My Time as a Black Woman Software Engineer at Capital One - alecbenzer
https://medium.com/@soandsos/my-time-as-a-black-woman-software-engineer-at-capital-one-5c05fa8faed
======
sam36
This story sounds pretty typical of any corp IT job really. I've had plenty of
managers that I just didn't get along with and they seemed to always be on my
case or something but let their "friends" do what ever.

One time I was trying to move to a different team. My would-be-new-manager
kept asking me what was the hold up. I'd go to my current manager and he'd
blame it on the would-be-new-manager stating that he didn't actually want me
on his team. I couldn't tell who to believe.

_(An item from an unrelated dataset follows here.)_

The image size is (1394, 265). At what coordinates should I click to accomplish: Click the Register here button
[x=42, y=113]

I could have said "it's because
I'm black" (except I'm white and can't use that excuse) but instead I just
left the company. Only thing is, that took nearly 2 years of interviewing. I'd
spend sometimes a whole week making my cover letter perfect for what I was
applying for, but still I'd get no response or very little of one. I landed
some good interviews in that time too and they went well, but still nothing.

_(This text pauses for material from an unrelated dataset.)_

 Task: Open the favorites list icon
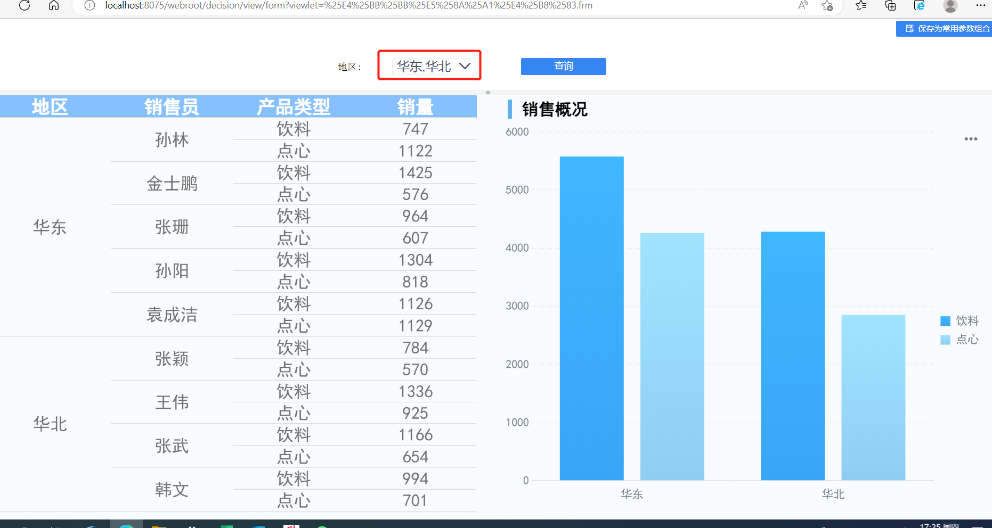(x=861, y=6)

Ironically I remember thinking that if I was black, how I would have a strong
urge to burn up twitter with comments about how I couldn't even land a job
interview because of my skin color. But I was white, had a good resume and
cover letter, and experience to back it up. Yet that was not the problem at
all (applying for a job just sucks in general).

Anyways, by how this woman describes asking several different people for help
with her coding, this doesn't always sit well in all environments. In many
cases, just asking for help or tips by a new hire is seen as them being an
idiot. And to top it off, I don't know of any "smart" people that would want
to actually work at Capital One (not as a code monkey anyway).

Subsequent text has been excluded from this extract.